[Stored data]
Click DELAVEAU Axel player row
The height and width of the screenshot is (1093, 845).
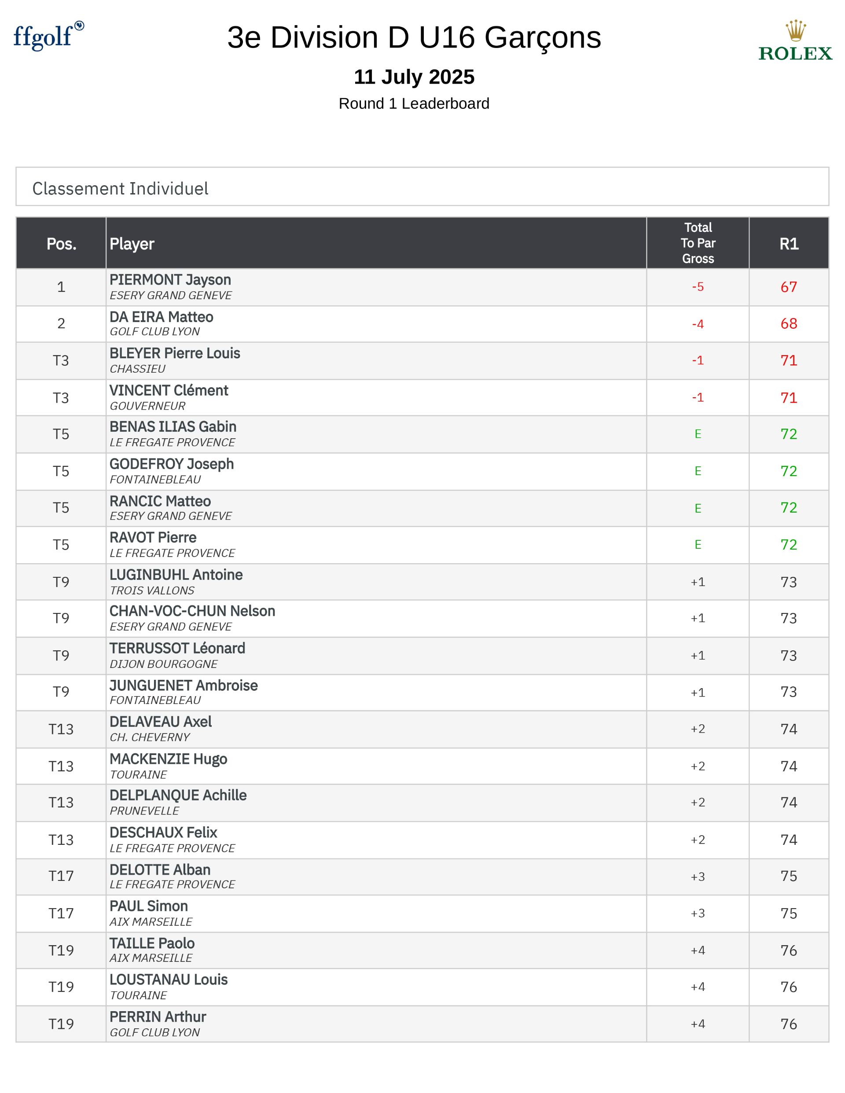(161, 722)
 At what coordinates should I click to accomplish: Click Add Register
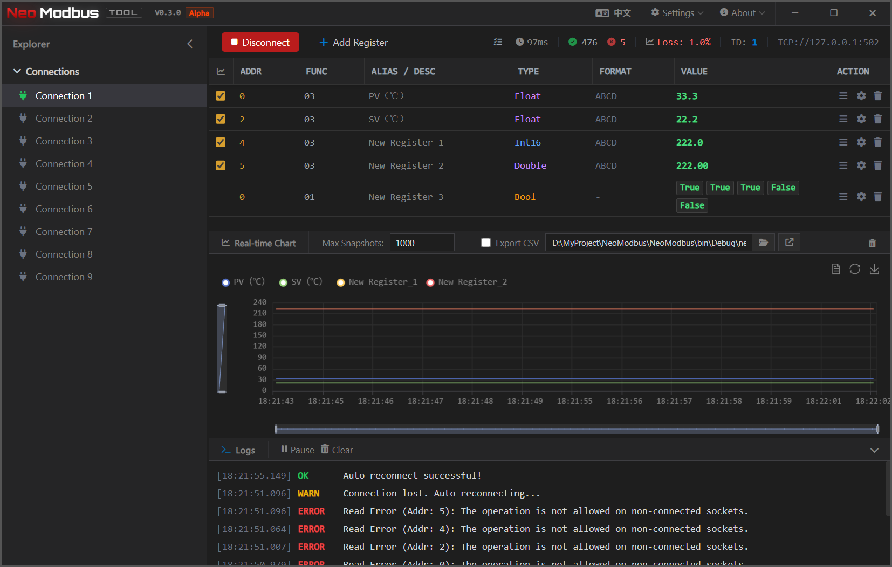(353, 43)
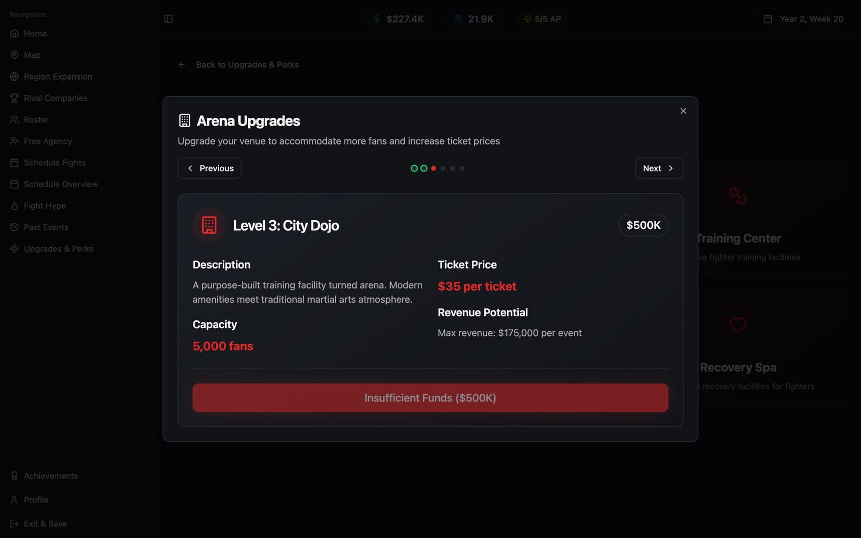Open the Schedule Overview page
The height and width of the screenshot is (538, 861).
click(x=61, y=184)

* * *

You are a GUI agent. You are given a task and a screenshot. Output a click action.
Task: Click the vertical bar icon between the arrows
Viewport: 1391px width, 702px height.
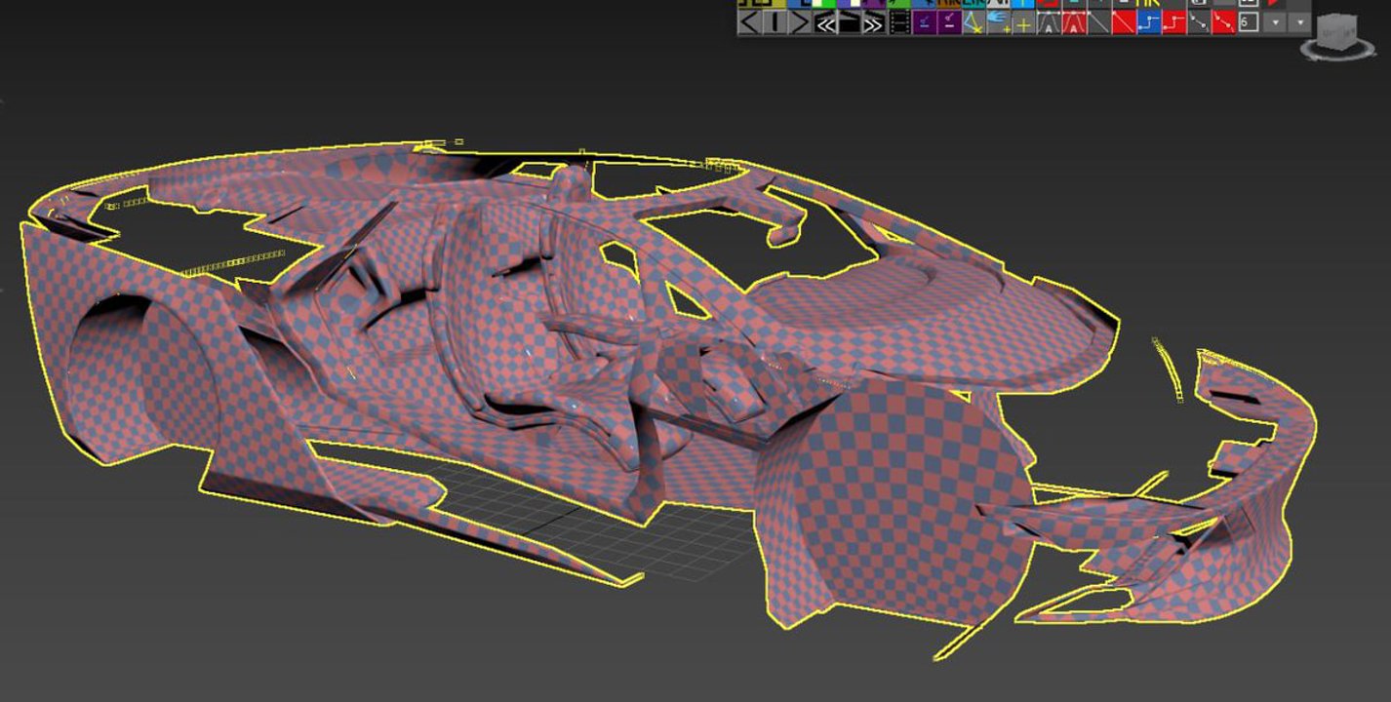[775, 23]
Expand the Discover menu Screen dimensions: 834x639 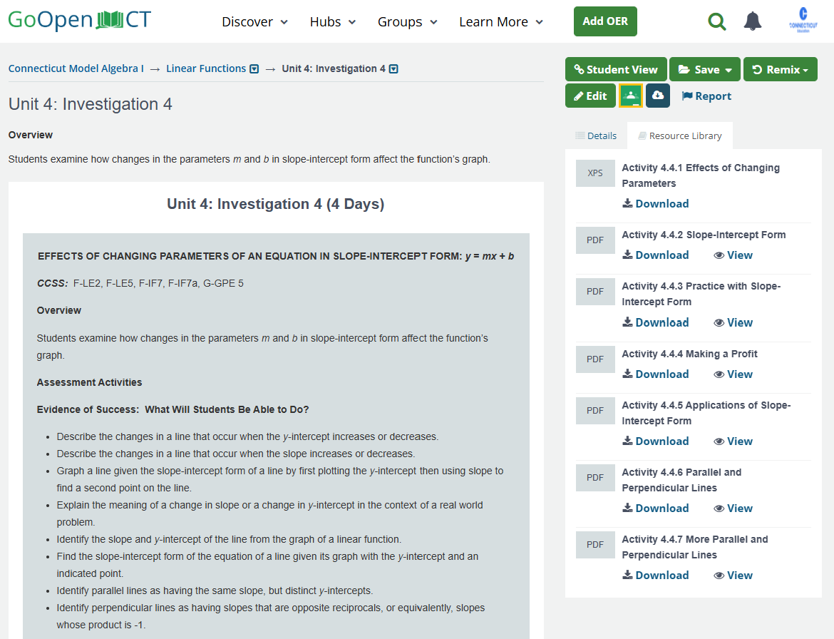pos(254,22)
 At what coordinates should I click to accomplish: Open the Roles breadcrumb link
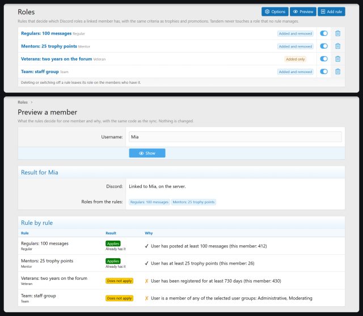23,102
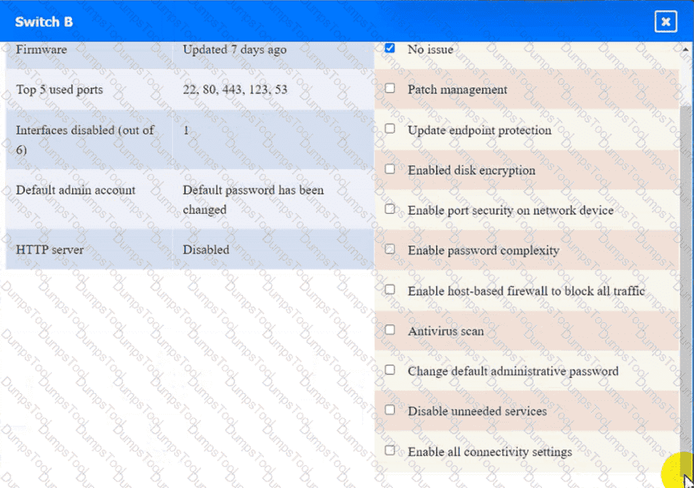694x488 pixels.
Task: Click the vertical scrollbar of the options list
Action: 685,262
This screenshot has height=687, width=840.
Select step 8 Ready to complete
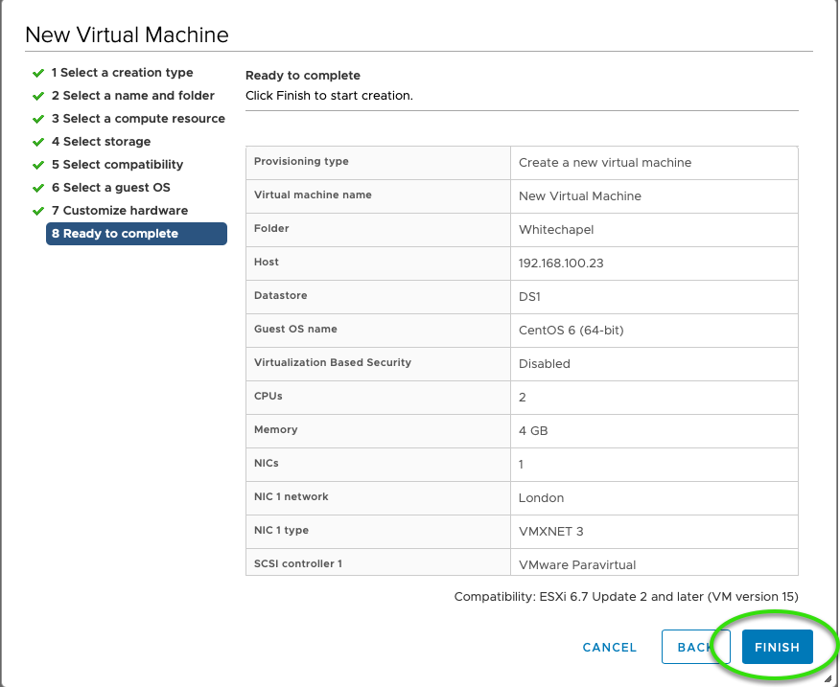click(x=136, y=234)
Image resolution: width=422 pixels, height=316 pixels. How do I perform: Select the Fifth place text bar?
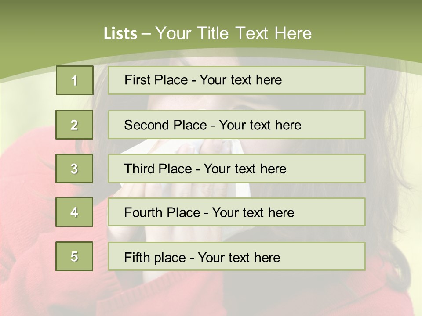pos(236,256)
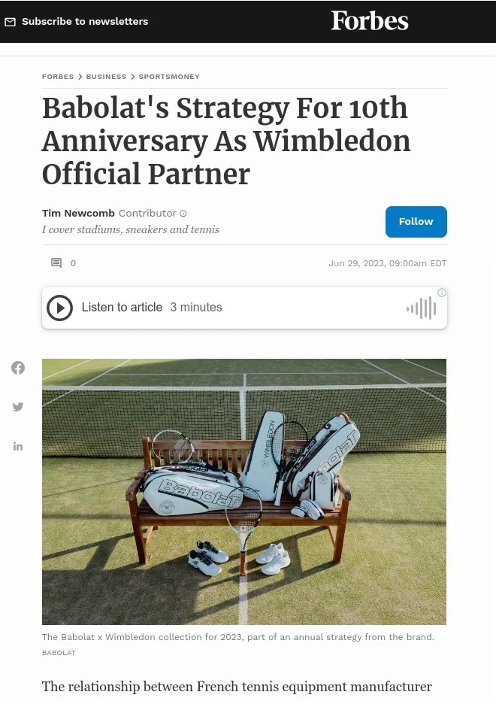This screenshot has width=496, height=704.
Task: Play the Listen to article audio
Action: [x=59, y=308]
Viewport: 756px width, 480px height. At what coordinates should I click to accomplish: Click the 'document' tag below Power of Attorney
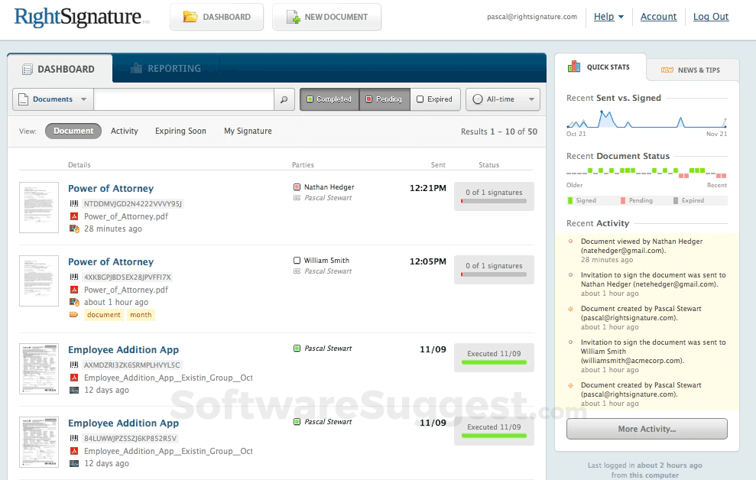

• **Exercise objective**: Treat the line with "This screenshot has height=687, width=840." as the start and the line with "Viewport: 756px width, 480px" as the end, and return exactly that span of the data above, both ends included, without pictures.

• **Solution**:
This screenshot has height=687, width=840.
Select step 8 Ready to complete
click(x=136, y=234)
Image resolution: width=422 pixels, height=316 pixels. How do I perform: Select the Fifth place text bar?
pos(236,256)
This screenshot has width=496, height=704.
Task: Play the Listen to article audio
Action: [x=59, y=308]
Viewport: 756px width, 480px height. At what coordinates should I click to accomplish: Click the 'document' tag below Power of Attorney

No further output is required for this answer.